The main function of Terraform state is to track the bindings between resource instance addresses in your configuration and the remote objects they represent. Normally Terraform automatically updates the state in response to actions taken when applying a plan, such as removing a binding for an remote object that has now been deleted.

You can use terraform state mv in the less common situation where you wish to retain an existing remote object but track it as a different resource instance address in Terraform, such as if you have renamed a resource block or you have moved it into a different module in your configuration.

» Usage

Usage: terraform state mv [options] SOURCE DESTINATION

Terraform will look in the current state for a resource instance, resource, or module that matches the given address, and if successful it will move the remote objects currently associated with the source to be tracked instead by the destination.

Both the source and destination addresses must use resource address syntax, and they must both refer to the same kind of object: you can only move a resource instance to another resource instance, a whole module instance to another whole module instance, etc. Furthermore, if you are moving a resource or a resource instance then you can only move it to a new address with the same resource type.

The most common uses for terraform state mv are when you have renamed a resource block in your configuration or you've moved a resource block into a child module, in both cases with the intention of retaining the existing object but tracking it under a new name.

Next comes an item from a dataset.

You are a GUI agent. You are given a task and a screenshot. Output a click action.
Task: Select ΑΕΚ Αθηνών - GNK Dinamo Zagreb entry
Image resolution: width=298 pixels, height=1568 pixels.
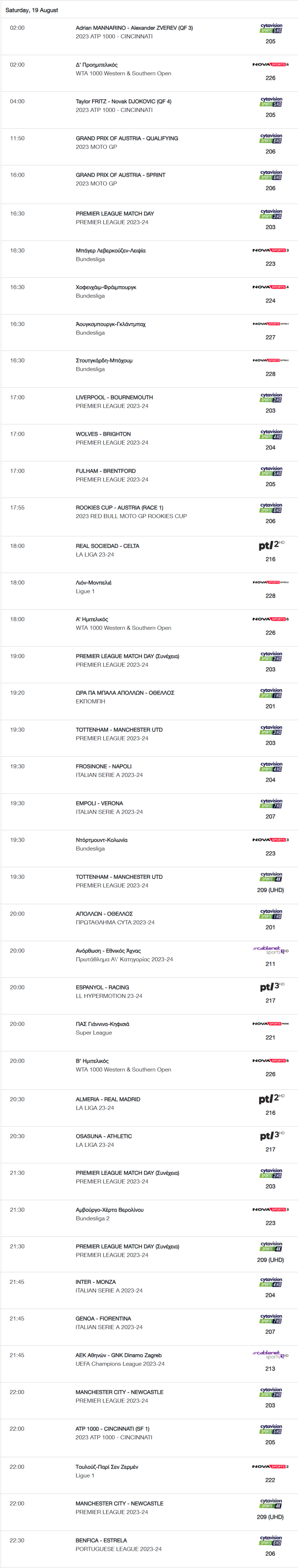coord(119,1355)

By default Terraform will understand moving or renaming a resource configuration as a request to delete the old object and create a new object at the new address, and so terraform state mv allows you to override that interpretation by pre-emptively attaching the existing object to the new address in Terraform.

This command also accepts the following options:

  • -dry-run - Report all of the resource instances that match the given address without actually "forgetting" any of them.

  • -lock=false - Don't hold a state lock during the operation. This is dangerous if others might concurrently run commands against the same workspace.

  • -lock-timeout=DURATION - Unless locking is disabled with -lock=false, instructs Terraform to retry acquiring a lock for a period of time before returning an error. The duration syntax is a number followed by a time unit letter, such as "3s" for three seconds.

For configurations using the remote backend only, terraform state mv also accepts the option -ignore-remote-version.

For configurations using the local state mv only, terraform taint also accepts the legacy options -state, -state-out, and -backup.

» Example: Rename a Resource

Renaming a resource means making a configuration change like the following:

-resource "packet_device" "worker" {
+resource "packet_device" "helper" {
   # ...

To tell Terraform that it should treat the new "helper" resource as a rename of the old "worker" resource, you can pair the above configuration change with the following command:

terraform state mv packet_device.worker packet_device.helper

» Example: Move a Resource Into a Module

If you originally wrote a resource in your root module but now wish to refactor it into a child module, you can move the resource block into the child module configuration, removing the original in the root module, and then run the following command to tell Terraform to treat it as a move:

terraform state mv packet_device.worker module.worker.packet_device.worker

In the above example the new resource has the same name but a different module address. You could also change the resource name at the same time, if the new module organization suggests a different naming scheme:

terraform state mv packet_device.worker module.worker.packet_device.main

» Example: Move a Module Into a Module

You can also refactor an entire module into a child module. In the configuration, move the module block representing the module into a different module and then pair that change with a command like the following:

terraform state mv module.app module.parent.module.app

» Example: Move a Particular Instance of a Resource using count

A resource defined with the count meta-argument has multiple instances that are each identified by an integer. You can select a particular instance by including an explicit index in your given address:

$ terraform state mv 'packet_device.worker[0]' 'packet_device.helper[0]'

A resource that doesn't use count or for_each has only a single resource instance whose address is the same as the resource itself, and so you can move from an address not containing an index to an address containing an index, or the opposite, as long as the address type you use matches whether and how each resource is configured:

$ terraform state mv 'packet_device.main' 'packet_device.all[0]'

Brackets ([, ]) have a special meaning in some shells, so you may need to quote or escape the address in order to pass it literally to Terraform. The above examples show the typical quoting syntax for Unix-style shells.

» Example: Move a Resource configured with for_each

A resource defined with the for_each meta-argument has multiple instances that are each identified by an string. You can select a particular instance by including an explicit key in your given address.

However, the syntax for strings includes quotes and the quote symbol often has special meaning in command shells, so you'll need to use the appropriate quoting and/or escaping syntax for the shell you are using. For example:

Unix-style shells, such as on Linux or macOS:

terraform state mv 'packet_device.worker["example123"]' 'packet_device.helper["example456"]'

Windows Command Prompt (cmd.exe):

terraform state mv packet_device.worker[\"example123\"] packet_device.helper[\"example456\"]


terraform state mv 'packet_device.worker[\"example123\"]' 'packet_device.helper[\"example456\"]'

Aside from the use of strings instead of integers for instance keys, the treatment of for_each resources is similar to count resources and so the same combinations of addresses with and without index components is valid as described in the previous section.